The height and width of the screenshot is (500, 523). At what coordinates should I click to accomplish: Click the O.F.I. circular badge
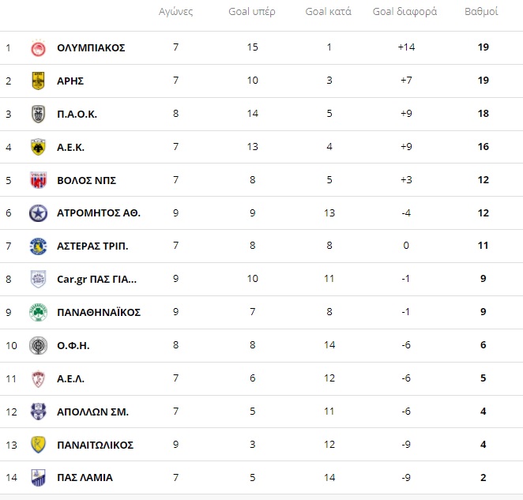[x=39, y=345]

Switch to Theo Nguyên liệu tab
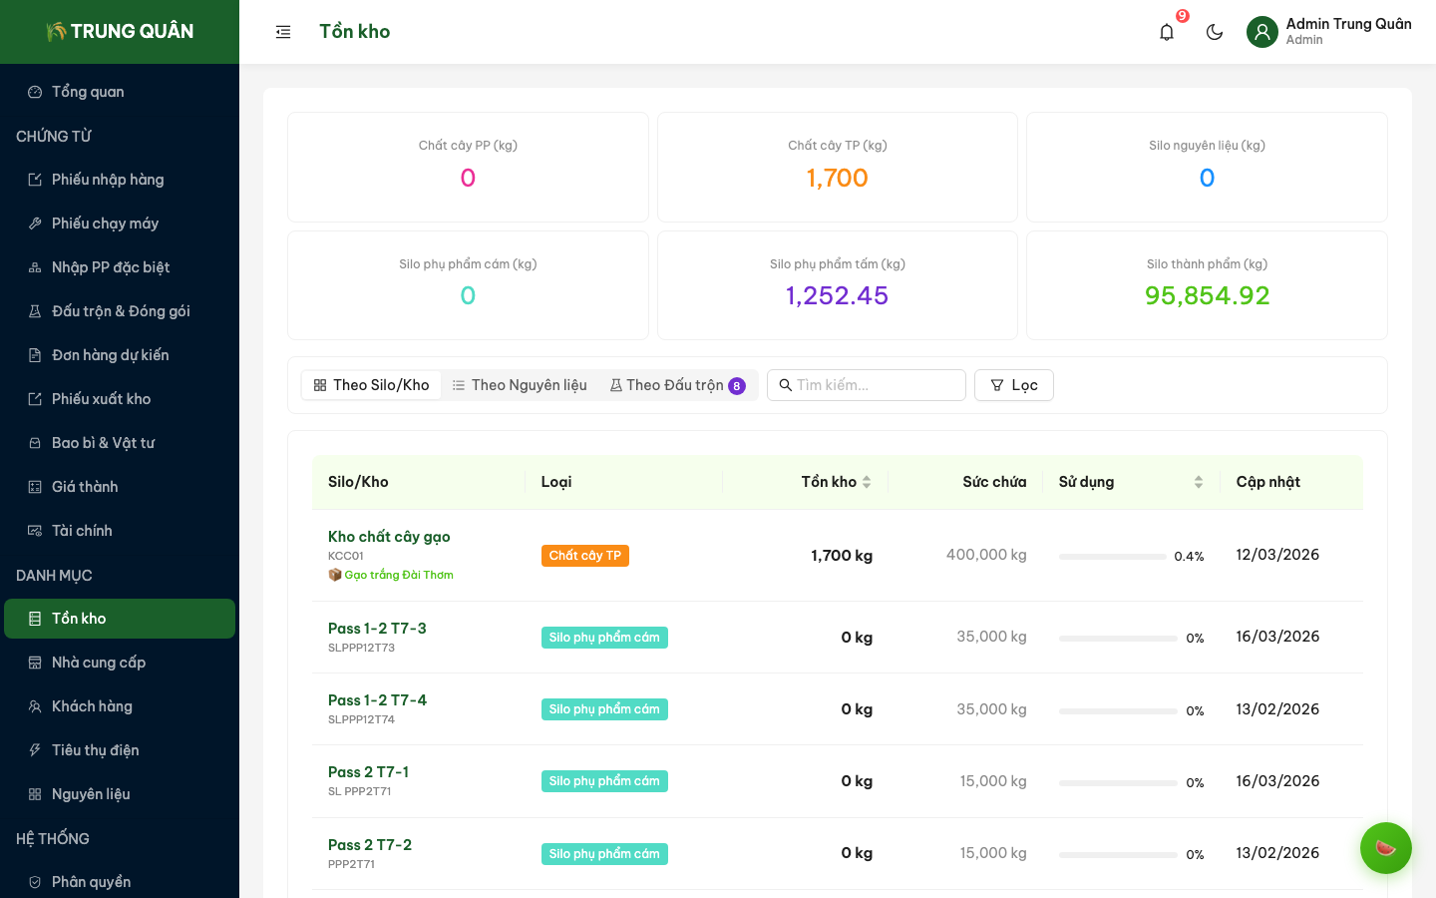coord(520,385)
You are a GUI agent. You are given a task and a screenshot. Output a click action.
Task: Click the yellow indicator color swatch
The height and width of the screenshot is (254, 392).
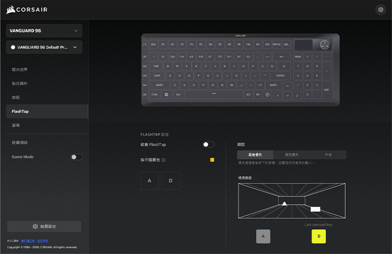tap(212, 160)
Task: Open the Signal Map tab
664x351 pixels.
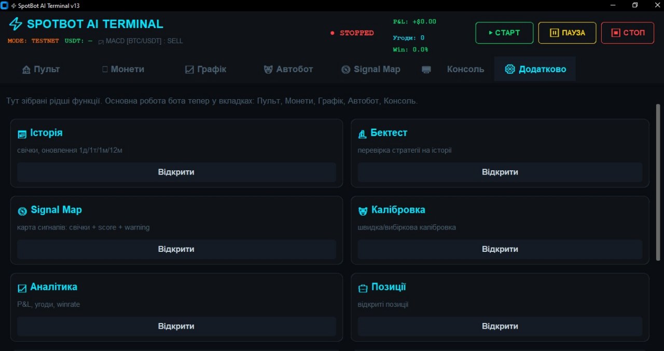Action: tap(371, 69)
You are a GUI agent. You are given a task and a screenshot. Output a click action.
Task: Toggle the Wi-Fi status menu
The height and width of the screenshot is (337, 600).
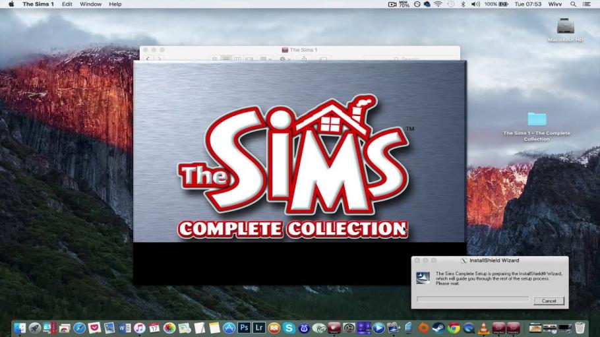(x=438, y=4)
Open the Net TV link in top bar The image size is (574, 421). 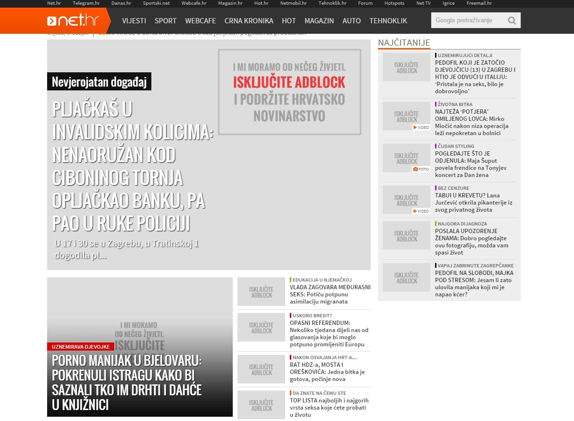pyautogui.click(x=423, y=3)
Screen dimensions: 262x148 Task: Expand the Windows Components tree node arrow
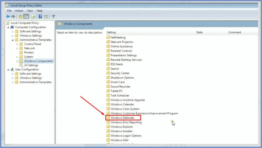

--

Nothing but the lines from the start of the listing through the line with "Task: Open the Signal Map tab" belongs in the answer, each one retyped exactly and without pictures.

Solution for this problem:
The height and width of the screenshot is (500, 523). At what coordinates should I click to accomplish: Click the O.F.I. circular badge
[x=39, y=345]

Switch to Theo Nguyên liệu tab
coord(520,385)
You are a GUI agent. You are given a task and a screenshot. Output a click action.
Task: Click the yellow indicator color swatch
The height and width of the screenshot is (254, 392).
tap(212, 160)
Task: Open the Signal Map tab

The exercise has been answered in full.